Jerusalem’s Taub Center for Social Studies Policy in Israel held a workshop this month on “The Global Network on Social Capital and Health” at the Menachem Begin Cultural Center. The independent, non-partisan research institute invited 60 experts in the field to speak and listen to studies on social capital in the field of health, and all the seats in the hall were filled.
“We place a clear, undistorted mirror before Israel’s policymakers, reflecting the good as well as the bad in Israeli society,” according to Suzanne Patt Benvenisti, managing director of the Taub Center, whose executive director is economics Prof. Avi Weiss.
Prof. Dov Chernichovsky, an emeritus professor in health economics and policy at Ben-Gurion University in Beersheba and current chairman of Taub’s health policy program, initiated and chaired the workshop.
PROF. JONATHAN Halevy, director-general of Jerusalem’s Shaare Zedek Medical Center for the last 29 years, voluntary chairman of the Health Basket Advisory Committee for the fourth time and a fellow in Taub’s health policy program, described how social capital in health played out at his hospital.
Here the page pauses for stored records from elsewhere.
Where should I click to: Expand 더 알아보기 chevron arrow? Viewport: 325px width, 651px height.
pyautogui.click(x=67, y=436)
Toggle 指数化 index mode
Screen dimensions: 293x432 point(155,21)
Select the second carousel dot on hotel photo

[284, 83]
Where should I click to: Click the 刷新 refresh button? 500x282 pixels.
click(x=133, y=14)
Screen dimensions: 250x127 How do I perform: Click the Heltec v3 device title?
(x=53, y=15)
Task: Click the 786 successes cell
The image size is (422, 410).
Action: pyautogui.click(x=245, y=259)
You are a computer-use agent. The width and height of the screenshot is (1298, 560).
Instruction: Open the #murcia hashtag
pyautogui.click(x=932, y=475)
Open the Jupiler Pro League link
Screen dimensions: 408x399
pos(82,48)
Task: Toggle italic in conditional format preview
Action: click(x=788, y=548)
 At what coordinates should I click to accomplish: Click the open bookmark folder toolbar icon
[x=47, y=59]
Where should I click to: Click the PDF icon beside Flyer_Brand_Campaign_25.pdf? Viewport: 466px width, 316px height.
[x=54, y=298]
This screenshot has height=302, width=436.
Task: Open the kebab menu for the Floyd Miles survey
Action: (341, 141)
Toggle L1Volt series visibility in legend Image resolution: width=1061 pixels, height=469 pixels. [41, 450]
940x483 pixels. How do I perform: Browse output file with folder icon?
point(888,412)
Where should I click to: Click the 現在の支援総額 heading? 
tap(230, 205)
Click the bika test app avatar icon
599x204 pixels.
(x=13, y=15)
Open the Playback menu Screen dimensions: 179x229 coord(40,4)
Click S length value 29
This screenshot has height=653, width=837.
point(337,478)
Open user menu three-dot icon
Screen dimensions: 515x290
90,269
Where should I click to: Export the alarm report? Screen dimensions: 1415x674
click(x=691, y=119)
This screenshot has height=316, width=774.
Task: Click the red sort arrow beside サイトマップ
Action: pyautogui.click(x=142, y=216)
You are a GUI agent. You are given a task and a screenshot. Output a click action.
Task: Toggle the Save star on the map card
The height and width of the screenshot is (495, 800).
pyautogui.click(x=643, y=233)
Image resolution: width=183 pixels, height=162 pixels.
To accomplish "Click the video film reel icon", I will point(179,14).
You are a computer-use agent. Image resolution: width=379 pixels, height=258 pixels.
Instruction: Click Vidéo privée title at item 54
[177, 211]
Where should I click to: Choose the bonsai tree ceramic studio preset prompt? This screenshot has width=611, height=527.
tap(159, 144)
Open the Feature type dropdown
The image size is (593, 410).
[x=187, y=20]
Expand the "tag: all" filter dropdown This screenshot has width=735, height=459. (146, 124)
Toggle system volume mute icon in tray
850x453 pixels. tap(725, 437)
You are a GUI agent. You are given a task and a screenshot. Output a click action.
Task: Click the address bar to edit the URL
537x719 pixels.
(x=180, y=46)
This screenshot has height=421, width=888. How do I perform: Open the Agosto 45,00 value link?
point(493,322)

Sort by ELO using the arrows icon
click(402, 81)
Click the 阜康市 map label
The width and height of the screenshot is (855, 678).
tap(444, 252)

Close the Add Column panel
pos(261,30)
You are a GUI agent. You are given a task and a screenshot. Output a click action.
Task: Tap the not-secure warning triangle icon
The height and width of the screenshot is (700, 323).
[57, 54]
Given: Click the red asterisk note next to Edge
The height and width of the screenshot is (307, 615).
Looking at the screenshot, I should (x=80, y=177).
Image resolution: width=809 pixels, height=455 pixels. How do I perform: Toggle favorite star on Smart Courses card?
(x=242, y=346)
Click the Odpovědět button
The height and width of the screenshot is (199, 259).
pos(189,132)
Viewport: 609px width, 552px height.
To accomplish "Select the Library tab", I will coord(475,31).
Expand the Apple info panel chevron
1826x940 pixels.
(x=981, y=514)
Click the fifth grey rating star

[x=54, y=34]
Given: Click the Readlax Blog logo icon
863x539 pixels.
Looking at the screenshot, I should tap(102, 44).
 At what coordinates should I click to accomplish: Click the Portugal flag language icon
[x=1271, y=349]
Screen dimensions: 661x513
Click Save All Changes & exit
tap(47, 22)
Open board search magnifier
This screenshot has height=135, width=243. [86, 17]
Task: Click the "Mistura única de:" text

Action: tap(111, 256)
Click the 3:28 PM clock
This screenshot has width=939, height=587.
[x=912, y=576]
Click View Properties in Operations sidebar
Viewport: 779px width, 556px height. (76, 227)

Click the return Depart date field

“President Reuven Rivlin recently described Israel as being comprised of four ‘tribes.’ They are secular Jews; traditional and modern Orthodox Jews; ultra-Orthodox [haredi] Jews; and Arabs. Each of the tribes are in the process of balancing out to a quarter of the population,” Halevy recalled. “Israel is divided among Jews and Arabs. We Israelis want to wipe out inequality, but nevertheless, the Arabs do not enjoy full equality. We must learn to live together. If not, there is danger to the country.”
In this aspect of the health community, “Shaare Zedek is no different than other hospitals, except that our [Jewish] founders in Germany said the hospital would be run according to Halacha [Jewish law].”
While 38% of Jerusalemites are Arabs and the rest of the population is divided among the three types of Jews, “we have fewer Arabs in our patient population, as there are a number of Arab hospitals in the capital,” Halevy noted.
Yet inequality “does not apply to health.” The Hadassah Medical Organization’s two hospitals, with a total of 1,000 beds, and Shaare Zedek and its Bikur Cholim Hospital affiliate, also with 1,000 beds, have “equality between Jews and Arabs. Doctors and other medical professionals at my hospital are chosen for senior positions according to their professional achievements.”
He gave the example of Dr. Maher Deeb, a senior cardiothoracic surgeon, who lives in Beit Jala in the Palestinian Authority. “During the last intifada, due to roadblocks, he couldn’t cross the road and spend 15 minutes driving to work. So we rented an apartment for him for a while in west Jerusalem. When a young woman tourist from the US was shot and bled profusely, Deeb resected her lung and saved her life. She invited him to attend her wedding in Chicago. It was surreal.”
Halevy asserted that after so many years of running Shaare Zedek, “I say there is no discrimination in Israeli hospitals. They are havens for peace.”
His hospital has the largest pediatric dialysis unit in the country; it takes care of children with kidney failure, who come in for five to six hours a day, three times a week. Due to consanguinity (inbreeding or marriage of first cousins due to customs), bad genes – some of them related to kidney diseases – kidney failure is much more prevalent in the Arab population; 70% of the children treated in the unit are Israeli Arabs. As most ultra-Orthodox women do not want to undergo prenatal tests so as not to have an abortion, some suffer from defective genes, including those involving defective kidneys. “So if you go into the unit, you will see two main social groups – Arabs and haredim – sitting together, speaking Hebrew,Yiddish and English or Arabic and English and warmly communicating with each other. This brings people together.”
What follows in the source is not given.